About a year ago Marie first met Sophie. She was pretty, blond, well-built and troubled. She went to the same college as Grégoire who was in love with her. Sophie looked like someone who would do drugs and run away from home. Marie was happy because Grégoire was and she did not interefere with them just as she does not interfere Charlotte when she retires to her bedroom at four or five in the afternoon.

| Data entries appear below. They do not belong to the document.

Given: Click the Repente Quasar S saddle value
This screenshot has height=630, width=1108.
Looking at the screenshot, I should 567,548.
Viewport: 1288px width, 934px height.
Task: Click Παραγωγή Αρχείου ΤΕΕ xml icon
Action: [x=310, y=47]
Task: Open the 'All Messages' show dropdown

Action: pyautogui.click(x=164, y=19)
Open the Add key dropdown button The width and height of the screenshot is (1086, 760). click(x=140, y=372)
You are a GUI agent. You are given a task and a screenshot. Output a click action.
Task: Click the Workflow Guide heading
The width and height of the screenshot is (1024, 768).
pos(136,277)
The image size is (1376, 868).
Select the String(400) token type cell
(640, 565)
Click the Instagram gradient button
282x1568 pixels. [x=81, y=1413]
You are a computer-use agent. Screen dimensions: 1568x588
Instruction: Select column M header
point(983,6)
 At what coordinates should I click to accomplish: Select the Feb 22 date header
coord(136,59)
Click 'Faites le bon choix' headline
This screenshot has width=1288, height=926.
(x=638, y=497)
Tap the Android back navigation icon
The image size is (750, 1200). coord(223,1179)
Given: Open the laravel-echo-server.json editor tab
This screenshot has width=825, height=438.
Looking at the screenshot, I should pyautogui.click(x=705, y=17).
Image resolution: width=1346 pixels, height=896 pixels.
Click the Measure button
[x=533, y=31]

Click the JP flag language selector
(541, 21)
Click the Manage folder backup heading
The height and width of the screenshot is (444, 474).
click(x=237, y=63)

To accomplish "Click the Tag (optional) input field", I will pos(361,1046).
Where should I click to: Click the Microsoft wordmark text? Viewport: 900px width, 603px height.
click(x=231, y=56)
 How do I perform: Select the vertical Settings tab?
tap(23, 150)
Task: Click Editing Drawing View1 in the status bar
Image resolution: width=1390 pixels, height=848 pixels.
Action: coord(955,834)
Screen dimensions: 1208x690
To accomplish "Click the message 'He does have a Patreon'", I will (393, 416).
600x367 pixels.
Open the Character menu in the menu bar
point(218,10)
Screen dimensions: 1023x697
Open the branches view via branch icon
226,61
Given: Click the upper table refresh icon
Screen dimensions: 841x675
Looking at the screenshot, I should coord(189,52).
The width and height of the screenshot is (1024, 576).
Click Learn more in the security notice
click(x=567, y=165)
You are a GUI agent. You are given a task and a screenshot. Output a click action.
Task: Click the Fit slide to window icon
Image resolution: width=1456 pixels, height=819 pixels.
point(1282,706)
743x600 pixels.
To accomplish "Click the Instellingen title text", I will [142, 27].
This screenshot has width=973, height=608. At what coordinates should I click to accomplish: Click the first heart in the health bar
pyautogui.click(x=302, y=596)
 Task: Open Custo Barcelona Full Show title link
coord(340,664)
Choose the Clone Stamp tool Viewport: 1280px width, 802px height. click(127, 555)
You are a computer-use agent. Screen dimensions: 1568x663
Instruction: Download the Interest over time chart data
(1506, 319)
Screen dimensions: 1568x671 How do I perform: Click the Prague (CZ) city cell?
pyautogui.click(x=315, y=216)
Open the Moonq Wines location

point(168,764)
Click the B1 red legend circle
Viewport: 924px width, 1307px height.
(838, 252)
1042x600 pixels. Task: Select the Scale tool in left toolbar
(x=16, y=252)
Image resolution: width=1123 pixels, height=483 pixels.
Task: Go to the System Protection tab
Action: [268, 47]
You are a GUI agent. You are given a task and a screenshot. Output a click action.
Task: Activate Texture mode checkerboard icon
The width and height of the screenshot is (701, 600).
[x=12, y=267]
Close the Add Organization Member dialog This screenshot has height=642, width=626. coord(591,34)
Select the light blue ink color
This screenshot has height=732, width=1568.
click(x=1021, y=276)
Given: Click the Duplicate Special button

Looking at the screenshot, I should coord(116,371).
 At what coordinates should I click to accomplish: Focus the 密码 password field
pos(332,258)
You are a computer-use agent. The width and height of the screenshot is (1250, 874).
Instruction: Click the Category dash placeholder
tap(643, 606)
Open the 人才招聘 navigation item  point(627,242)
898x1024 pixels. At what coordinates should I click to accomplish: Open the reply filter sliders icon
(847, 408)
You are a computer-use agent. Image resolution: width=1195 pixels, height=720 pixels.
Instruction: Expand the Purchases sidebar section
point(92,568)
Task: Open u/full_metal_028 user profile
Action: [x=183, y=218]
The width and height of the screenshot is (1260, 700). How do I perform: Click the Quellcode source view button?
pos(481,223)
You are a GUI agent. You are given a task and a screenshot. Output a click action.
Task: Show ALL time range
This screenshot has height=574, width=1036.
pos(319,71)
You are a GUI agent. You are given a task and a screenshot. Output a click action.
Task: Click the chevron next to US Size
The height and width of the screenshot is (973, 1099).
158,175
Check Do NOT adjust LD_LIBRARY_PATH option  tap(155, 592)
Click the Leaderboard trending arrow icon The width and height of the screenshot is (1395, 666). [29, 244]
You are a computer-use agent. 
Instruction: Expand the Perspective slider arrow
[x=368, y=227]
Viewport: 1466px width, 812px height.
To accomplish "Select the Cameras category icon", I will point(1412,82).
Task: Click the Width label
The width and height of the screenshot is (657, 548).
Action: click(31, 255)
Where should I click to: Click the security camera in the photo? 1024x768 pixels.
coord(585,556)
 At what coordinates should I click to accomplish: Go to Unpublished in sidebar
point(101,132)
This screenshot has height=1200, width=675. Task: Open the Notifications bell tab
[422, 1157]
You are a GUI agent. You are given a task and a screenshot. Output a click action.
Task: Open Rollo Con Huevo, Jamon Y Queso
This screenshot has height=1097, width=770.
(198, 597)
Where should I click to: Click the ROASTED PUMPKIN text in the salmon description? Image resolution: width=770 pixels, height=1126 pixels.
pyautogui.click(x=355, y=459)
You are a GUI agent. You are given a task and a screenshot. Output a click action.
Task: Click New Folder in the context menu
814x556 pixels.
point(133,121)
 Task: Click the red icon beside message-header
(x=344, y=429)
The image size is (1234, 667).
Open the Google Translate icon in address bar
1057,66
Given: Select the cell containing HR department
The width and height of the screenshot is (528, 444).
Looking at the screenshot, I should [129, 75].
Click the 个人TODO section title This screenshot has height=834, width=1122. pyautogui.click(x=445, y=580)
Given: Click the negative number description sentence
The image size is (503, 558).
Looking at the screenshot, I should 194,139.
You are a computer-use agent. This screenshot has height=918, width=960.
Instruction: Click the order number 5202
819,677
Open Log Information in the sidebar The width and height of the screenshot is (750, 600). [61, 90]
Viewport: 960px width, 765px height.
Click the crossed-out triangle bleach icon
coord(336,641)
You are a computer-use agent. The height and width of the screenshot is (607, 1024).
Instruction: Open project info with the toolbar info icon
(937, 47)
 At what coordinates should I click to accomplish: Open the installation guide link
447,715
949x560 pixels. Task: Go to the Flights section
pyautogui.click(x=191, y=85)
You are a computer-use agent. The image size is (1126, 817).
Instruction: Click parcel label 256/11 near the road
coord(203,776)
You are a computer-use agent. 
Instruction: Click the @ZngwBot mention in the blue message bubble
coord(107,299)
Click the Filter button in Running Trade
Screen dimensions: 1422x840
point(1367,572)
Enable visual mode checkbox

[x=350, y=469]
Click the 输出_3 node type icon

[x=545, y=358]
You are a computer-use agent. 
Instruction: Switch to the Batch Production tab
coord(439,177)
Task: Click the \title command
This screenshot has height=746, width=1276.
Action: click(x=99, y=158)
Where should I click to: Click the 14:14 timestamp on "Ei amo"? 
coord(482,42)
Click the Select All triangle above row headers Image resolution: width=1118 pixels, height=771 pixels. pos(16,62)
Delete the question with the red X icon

She was just about to go to bed when Odile knocked on her door to tell Marie that Sophie had run away from her home in Belgium and they were looking for her. She did not like Odile who had a tendancy to lie and exagerate. Odile also spoke horribly of her parents who had difficulty understanding her, yet she still relied on them for money etc. Marie reacted cooly saying that she would deal with it in the morning. She spoke to Grégoire the next day and found out that she had fled from her house and that she wanted to live with them and work in Paris. Marie found out she was fifteen and so suggested that she rang her parents to tell them that she is allright as they must be worried although she only would if Grégoire wanted her to. Grégoire told Marie to ask Sophie and also that it was not the first time she had run away from home. He also spoke of how rich her parents were, having Picasso's paintings in the toilets. Marie took this with a pinch of salt seeing as Grégoire had never set foot in her house.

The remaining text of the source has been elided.